**What is required:** Retype the listing below exactly, pictures removed.
· · · · ·
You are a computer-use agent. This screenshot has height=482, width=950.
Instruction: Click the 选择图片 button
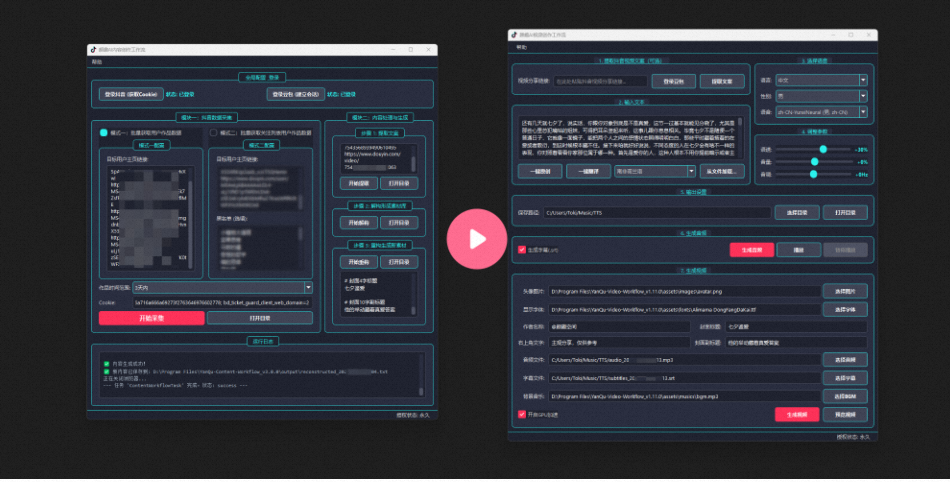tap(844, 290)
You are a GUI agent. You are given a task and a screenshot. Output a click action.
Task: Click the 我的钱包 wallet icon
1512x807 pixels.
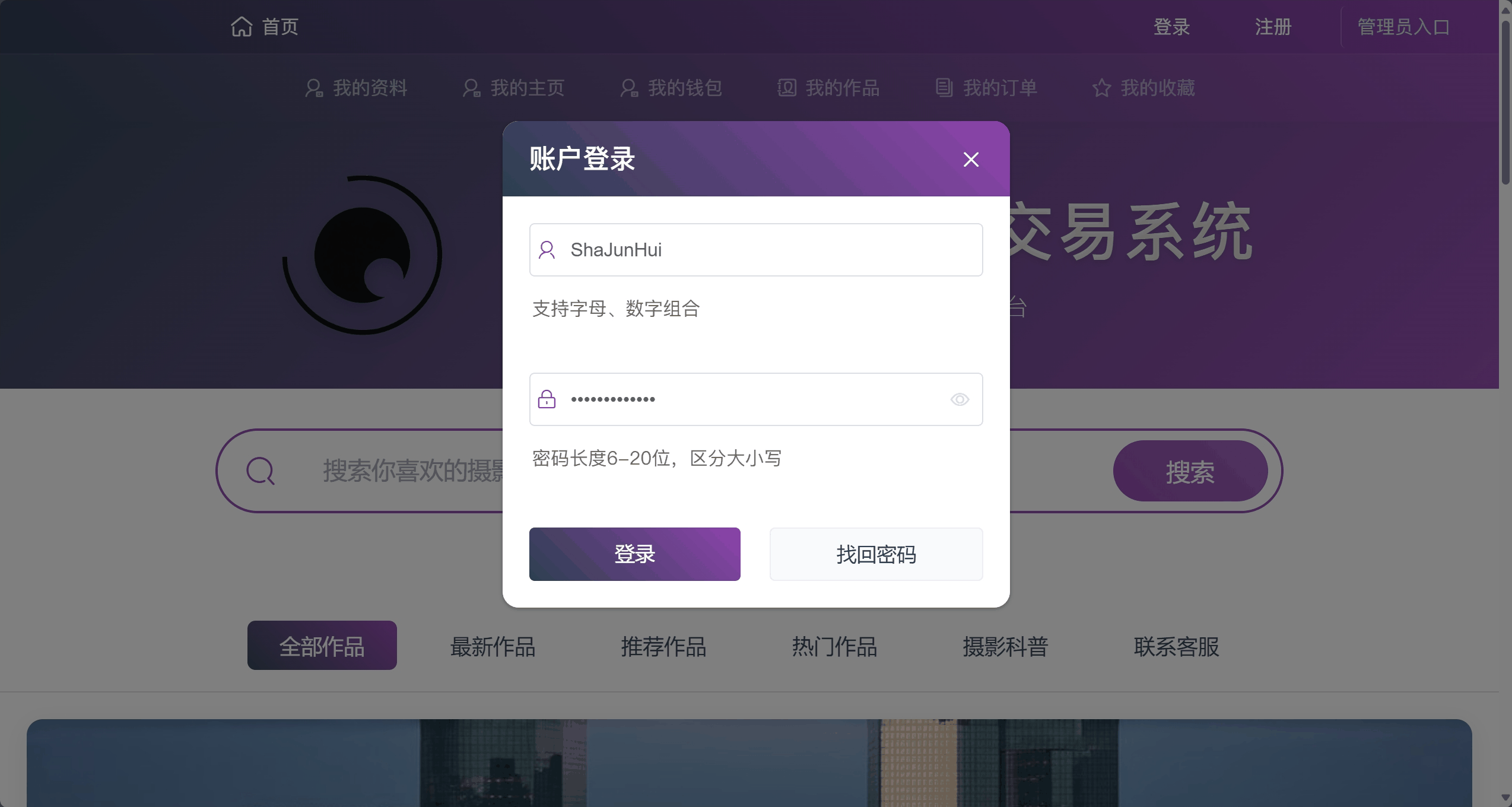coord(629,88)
· · · · ·
**Exercise result:**
You are a computer-use agent. This screenshot has height=482, width=950.
Instruction: Click the 选择图片 button
tap(844, 290)
You are a GUI agent. You are given a task and a screenshot. Output a click action.
Task: Click the 我的钱包 wallet icon
1512x807 pixels.
coord(629,88)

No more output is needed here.